Aku menggelengkan kepalaku agar cepat kembali dari lamunanku. “Tidak ada yang ku pikirkan. Kalian cepat sekali menemukan lokasinya. Dimana Stephanie?” Aku mulai berjalan ke arah mereka.


“Dia berada istana serigala itu,” Lucas menyilangkan tangannya seraya menyandarkan dirinya ke dinding. Dia mungkin memikirkan bahwa ini perbuatan adiknya. ‘Luther, Luther, mengapa kamu membuat semuanya menjadi rumit?’ Frederra juga terkejut mendengar nama Luther di pikiran Lucas.

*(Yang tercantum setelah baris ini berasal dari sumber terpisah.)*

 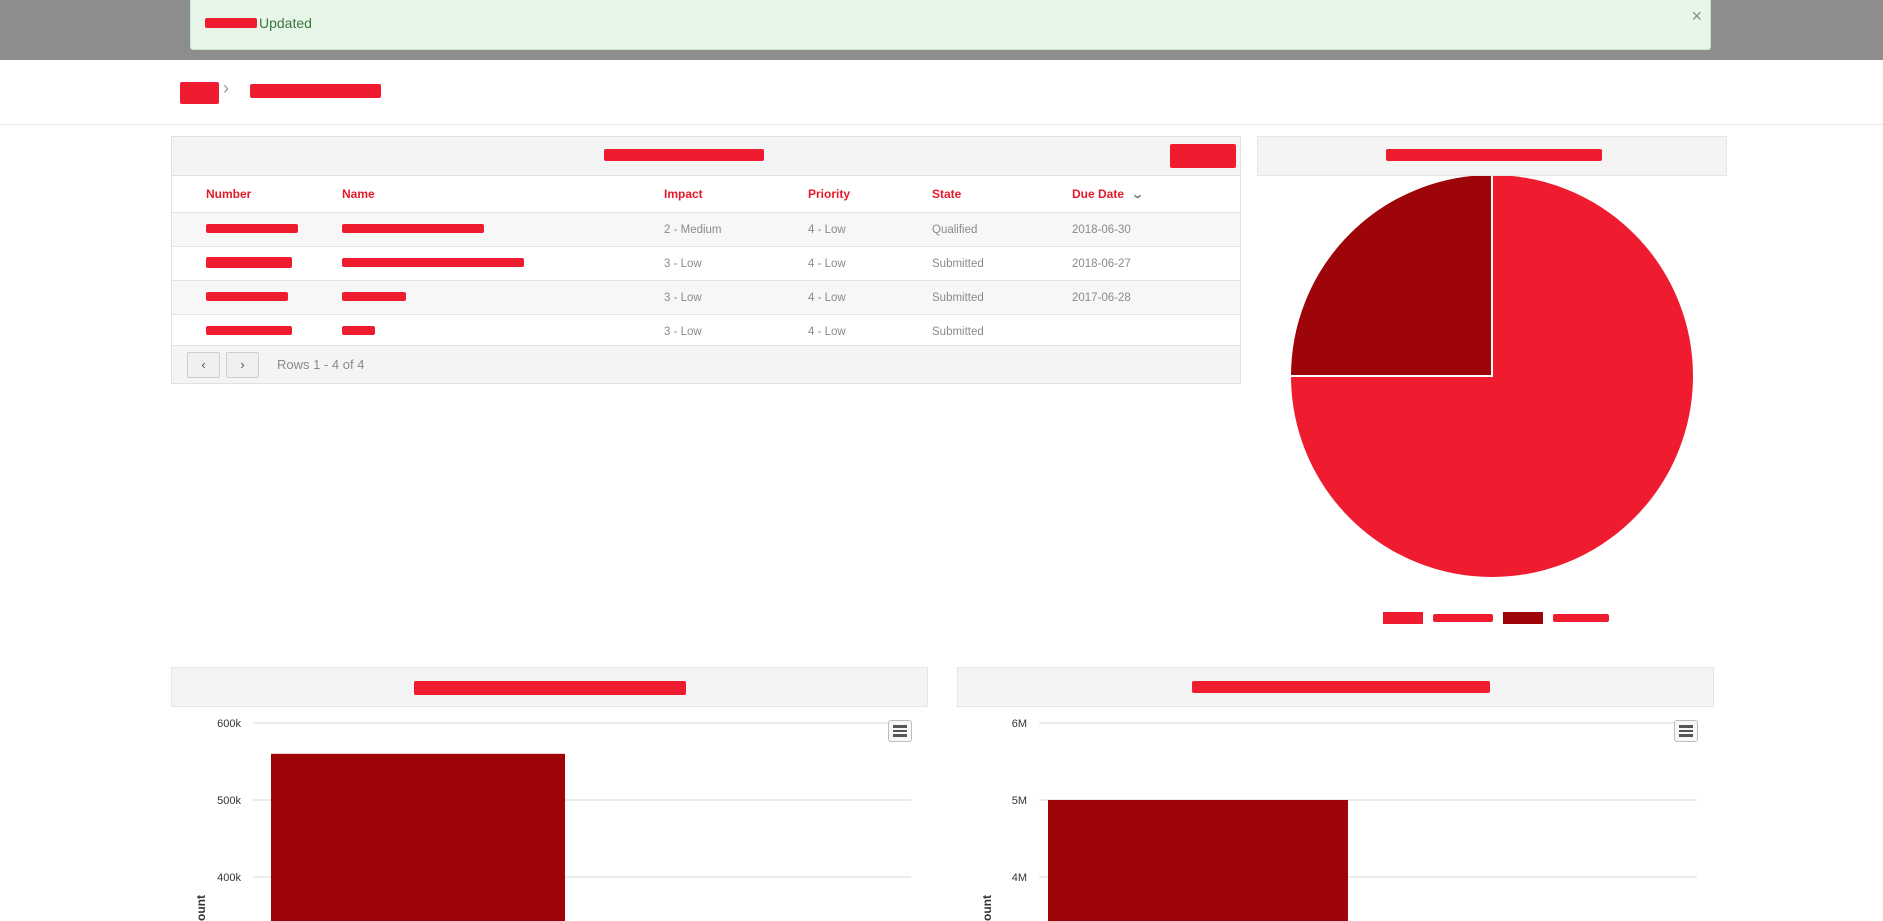 I want to click on pie-slice, so click(x=1390, y=276).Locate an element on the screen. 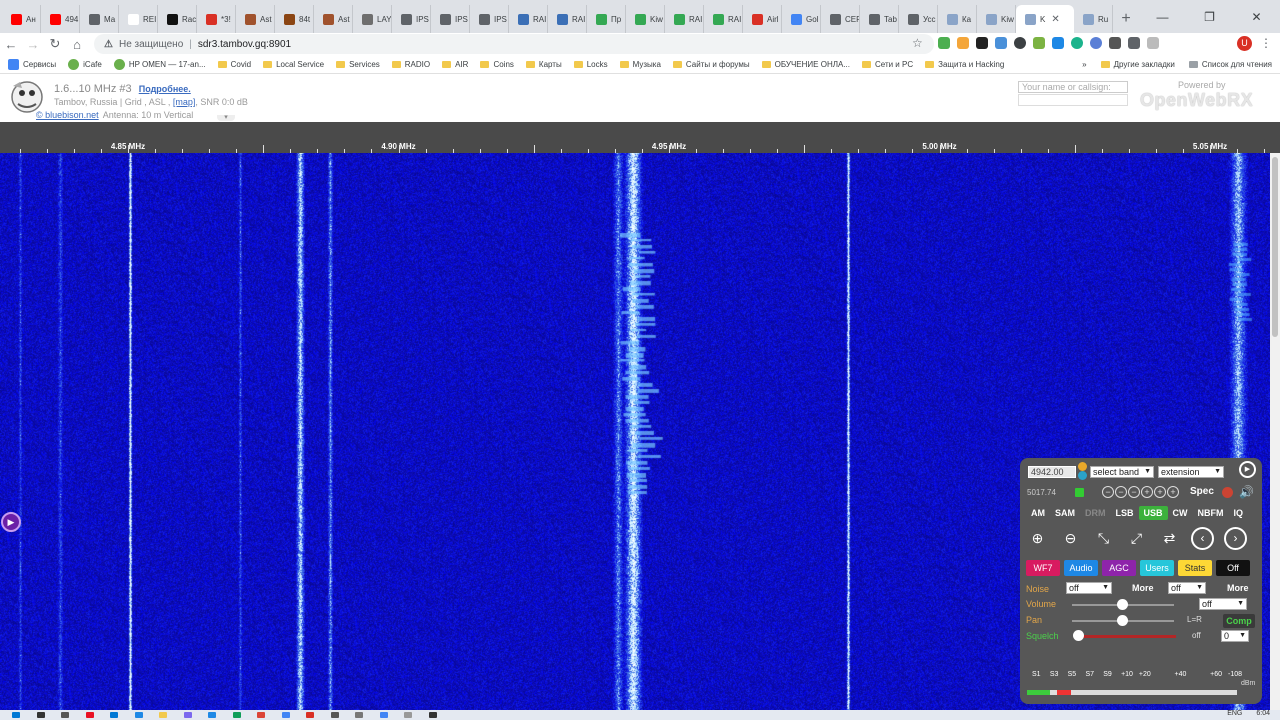 This screenshot has height=720, width=1280. bookmark-item: Services is located at coordinates (358, 64).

“Luther?! Dia dulu sering main denganku. Kenapa sekarang dia ingin menculik Stephanie?” Dia mulai menitihkan air matanya dan menyembunyikannya di balik telapak tanganya yang menutupi wajahnya.

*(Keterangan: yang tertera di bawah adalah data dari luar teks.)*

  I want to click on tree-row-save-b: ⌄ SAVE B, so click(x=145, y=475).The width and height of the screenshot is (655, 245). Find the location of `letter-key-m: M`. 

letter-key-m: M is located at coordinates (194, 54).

“Tenanglah, Frederra. Aku sudah menyuruh semua pelayanku untuk mencari dia ke seluruh penjuru.” Seketika, Frederra jatuh pingsan. Untungnya, aku menangkap Frederra ke dalam dekapanku. Lalu, aku membaringkannya di kasur Lucas untuk sementara waktu.


Setelahnya, aku dan Lucas berbincang-bincang bagaimana rencana yang akan dibuat.


“Bagaimana kalau aku menyuruh para pelayanku dan rakyatku untuk mengepung ke istana serigala itu?!” Aku dengan senangnya memberikan ide yang pertama. Akan tetapi, Lucas membantah ideku.


“Itu hal yang terkonyol, Richard. Kita tidak boleh mengambil langkah yang gegabah karena raja serigala itu sangat licik dan adikku sangat pintar dalam memberikan saran yang akurat. Kita harus menunggu langkah apa yang akan diambil oleh mereka.”


“Tapi, aku sudah menyuruh semua pelayanku untuk mencari Stephanie.”


“Tidak apa-apa, biarkan saja mereka tetap suruh mencari Stephanie. Akan tetapi, kamu pastikan ada satu orang yang akan memata-matai istana serigala itu.”


“Baiklah.” Sekarang, kami dapat memandang wajah Frederra yang sedang kelelahan. Pasti Frederra kelelahan karena sehabis berperang, dia tidak beristirahat terlebih dahulu melainkan dia memikirkan bagaimana mencari keberadaan Stephanie.